◆ EXERCISE INSTRUCTIONS: Copy out the items verbatim, from the line with "600x379 pixels. Task: Collapse" to the line with "pyautogui.click(x=437, y=255)", both of those lines included, and nothing else.

++++++++++++++++++++

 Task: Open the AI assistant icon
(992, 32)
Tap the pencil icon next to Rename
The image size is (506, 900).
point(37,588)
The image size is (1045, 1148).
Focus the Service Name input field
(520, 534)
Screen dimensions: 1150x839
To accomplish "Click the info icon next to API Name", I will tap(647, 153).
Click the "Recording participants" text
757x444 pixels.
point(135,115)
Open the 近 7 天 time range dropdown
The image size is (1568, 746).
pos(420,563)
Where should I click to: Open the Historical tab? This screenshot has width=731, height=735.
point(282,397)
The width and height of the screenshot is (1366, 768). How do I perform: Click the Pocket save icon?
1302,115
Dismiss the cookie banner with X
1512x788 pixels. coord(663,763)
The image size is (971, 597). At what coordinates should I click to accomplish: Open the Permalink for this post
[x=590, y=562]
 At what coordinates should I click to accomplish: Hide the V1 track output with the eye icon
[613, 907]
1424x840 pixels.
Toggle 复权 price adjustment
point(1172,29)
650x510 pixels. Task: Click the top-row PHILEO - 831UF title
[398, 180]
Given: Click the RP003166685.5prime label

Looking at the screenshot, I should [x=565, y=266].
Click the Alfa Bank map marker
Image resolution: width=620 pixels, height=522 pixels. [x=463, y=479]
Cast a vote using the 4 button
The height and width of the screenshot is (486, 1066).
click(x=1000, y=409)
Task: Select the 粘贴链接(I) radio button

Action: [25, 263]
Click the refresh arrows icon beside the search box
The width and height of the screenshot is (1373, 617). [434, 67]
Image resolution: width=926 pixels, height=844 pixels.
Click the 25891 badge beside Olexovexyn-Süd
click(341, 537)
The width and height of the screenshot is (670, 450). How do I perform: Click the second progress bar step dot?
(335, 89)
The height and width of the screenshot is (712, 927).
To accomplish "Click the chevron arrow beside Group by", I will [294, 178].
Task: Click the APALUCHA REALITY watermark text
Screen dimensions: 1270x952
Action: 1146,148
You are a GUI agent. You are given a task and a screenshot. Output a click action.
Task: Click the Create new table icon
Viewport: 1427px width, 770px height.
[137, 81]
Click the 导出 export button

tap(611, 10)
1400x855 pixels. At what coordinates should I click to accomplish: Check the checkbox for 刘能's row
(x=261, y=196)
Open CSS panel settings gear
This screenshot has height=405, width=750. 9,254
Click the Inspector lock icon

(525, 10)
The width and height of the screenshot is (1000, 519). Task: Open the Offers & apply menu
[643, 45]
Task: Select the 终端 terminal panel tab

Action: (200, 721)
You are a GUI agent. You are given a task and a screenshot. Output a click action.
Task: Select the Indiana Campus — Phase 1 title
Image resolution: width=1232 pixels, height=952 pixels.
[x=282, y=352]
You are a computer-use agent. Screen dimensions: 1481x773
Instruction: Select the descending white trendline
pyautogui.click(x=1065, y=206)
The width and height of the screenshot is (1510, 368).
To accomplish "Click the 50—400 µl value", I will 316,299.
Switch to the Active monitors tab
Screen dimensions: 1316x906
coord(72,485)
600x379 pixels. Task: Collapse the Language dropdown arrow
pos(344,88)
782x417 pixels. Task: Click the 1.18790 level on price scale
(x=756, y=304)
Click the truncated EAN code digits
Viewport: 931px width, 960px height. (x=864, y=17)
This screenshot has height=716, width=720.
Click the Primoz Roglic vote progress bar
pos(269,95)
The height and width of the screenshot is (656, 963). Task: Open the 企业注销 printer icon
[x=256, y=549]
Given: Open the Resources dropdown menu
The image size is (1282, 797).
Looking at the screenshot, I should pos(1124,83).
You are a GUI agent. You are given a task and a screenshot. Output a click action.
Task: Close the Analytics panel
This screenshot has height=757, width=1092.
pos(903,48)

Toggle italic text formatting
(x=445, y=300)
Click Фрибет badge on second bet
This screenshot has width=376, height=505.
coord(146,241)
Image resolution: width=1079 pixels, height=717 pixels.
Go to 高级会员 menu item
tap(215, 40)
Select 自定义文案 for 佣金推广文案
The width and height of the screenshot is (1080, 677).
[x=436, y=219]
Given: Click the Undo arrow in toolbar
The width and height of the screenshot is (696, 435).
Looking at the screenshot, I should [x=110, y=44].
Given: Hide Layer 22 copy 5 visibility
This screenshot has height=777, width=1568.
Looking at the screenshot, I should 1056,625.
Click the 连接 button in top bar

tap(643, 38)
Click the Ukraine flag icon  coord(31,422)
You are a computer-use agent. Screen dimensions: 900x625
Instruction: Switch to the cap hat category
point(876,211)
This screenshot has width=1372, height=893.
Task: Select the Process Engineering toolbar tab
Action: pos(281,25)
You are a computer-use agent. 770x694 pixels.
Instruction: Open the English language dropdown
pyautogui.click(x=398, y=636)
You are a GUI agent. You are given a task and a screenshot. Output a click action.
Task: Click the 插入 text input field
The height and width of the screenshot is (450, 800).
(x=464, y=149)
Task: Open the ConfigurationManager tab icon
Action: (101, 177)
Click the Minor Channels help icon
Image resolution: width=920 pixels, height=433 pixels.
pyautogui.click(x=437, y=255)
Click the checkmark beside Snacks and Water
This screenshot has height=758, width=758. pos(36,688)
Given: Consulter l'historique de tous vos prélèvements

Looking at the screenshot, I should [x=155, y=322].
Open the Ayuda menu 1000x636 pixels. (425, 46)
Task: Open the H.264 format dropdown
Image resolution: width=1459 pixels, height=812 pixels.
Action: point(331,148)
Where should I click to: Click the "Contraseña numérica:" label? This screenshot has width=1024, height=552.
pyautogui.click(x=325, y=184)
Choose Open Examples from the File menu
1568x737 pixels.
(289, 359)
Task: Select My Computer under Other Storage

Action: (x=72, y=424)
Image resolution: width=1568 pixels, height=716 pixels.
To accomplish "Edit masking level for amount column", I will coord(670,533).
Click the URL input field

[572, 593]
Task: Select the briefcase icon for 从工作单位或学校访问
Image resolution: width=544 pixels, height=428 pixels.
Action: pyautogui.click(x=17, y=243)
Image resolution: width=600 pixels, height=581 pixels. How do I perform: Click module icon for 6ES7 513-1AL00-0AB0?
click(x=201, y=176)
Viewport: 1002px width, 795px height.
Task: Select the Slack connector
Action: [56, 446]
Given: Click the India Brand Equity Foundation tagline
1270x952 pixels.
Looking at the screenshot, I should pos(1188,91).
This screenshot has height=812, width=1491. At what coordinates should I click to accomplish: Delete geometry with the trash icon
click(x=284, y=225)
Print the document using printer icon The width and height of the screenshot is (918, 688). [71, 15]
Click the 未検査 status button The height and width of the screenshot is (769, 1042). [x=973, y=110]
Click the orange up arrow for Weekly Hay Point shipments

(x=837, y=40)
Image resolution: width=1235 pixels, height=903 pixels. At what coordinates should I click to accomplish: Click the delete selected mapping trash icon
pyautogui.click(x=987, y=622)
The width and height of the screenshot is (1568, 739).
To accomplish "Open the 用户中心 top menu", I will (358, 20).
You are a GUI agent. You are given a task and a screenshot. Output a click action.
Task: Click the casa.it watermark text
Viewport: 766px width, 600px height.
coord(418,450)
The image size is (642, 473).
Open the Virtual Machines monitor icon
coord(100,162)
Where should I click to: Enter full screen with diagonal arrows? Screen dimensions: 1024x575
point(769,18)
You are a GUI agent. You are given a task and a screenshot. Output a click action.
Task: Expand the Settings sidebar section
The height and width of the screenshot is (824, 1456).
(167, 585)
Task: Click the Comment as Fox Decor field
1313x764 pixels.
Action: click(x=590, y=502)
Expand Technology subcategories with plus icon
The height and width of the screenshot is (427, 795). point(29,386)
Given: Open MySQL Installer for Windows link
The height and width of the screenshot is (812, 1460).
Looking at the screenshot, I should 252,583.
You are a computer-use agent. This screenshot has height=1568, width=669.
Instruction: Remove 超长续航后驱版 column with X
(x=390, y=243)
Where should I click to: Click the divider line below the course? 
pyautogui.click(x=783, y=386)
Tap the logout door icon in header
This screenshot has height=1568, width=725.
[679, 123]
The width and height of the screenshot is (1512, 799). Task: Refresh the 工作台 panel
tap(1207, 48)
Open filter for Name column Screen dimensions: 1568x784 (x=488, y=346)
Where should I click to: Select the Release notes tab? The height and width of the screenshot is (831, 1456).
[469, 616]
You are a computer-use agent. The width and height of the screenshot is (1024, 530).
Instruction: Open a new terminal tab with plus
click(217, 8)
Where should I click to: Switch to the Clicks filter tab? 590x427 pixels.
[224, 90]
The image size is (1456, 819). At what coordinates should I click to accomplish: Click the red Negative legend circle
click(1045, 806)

++++++++++++++++++++

◆ WRITTEN RESPONSE:
600x379 pixels. Task: Collapse the Language dropdown arrow
pos(344,88)
782x417 pixels. Task: Click the 1.18790 level on price scale
(x=756, y=304)
Click the truncated EAN code digits
Viewport: 931px width, 960px height. (x=864, y=17)
This screenshot has height=716, width=720.
Click the Primoz Roglic vote progress bar
pos(269,95)
The height and width of the screenshot is (656, 963). Task: Open the 企业注销 printer icon
[x=256, y=549]
Given: Open the Resources dropdown menu
The image size is (1282, 797).
Looking at the screenshot, I should pos(1124,83).
You are a GUI agent. You are given a task and a screenshot. Output a click action.
Task: Close the Analytics panel
This screenshot has height=757, width=1092.
pos(903,48)

Toggle italic text formatting
(x=445, y=300)
Click Фрибет badge on second bet
This screenshot has width=376, height=505.
coord(146,241)
Image resolution: width=1079 pixels, height=717 pixels.
Go to 高级会员 menu item
tap(215, 40)
Select 自定义文案 for 佣金推广文案
The width and height of the screenshot is (1080, 677).
[x=436, y=219]
Given: Click the Undo arrow in toolbar
The width and height of the screenshot is (696, 435).
Looking at the screenshot, I should [x=110, y=44].
Given: Hide Layer 22 copy 5 visibility
This screenshot has height=777, width=1568.
Looking at the screenshot, I should 1056,625.
Click the 连接 button in top bar

tap(643, 38)
Click the Ukraine flag icon  coord(31,422)
You are a computer-use agent. Screen dimensions: 900x625
Instruction: Switch to the cap hat category
point(876,211)
This screenshot has width=1372, height=893.
Task: Select the Process Engineering toolbar tab
Action: pos(281,25)
You are a computer-use agent. 770x694 pixels.
Instruction: Open the English language dropdown
pyautogui.click(x=398, y=636)
You are a GUI agent. You are given a task and a screenshot. Output a click action.
Task: Click the 插入 text input field
The height and width of the screenshot is (450, 800).
(x=464, y=149)
Task: Open the ConfigurationManager tab icon
Action: (101, 177)
Click the Minor Channels help icon
Image resolution: width=920 pixels, height=433 pixels.
pyautogui.click(x=437, y=255)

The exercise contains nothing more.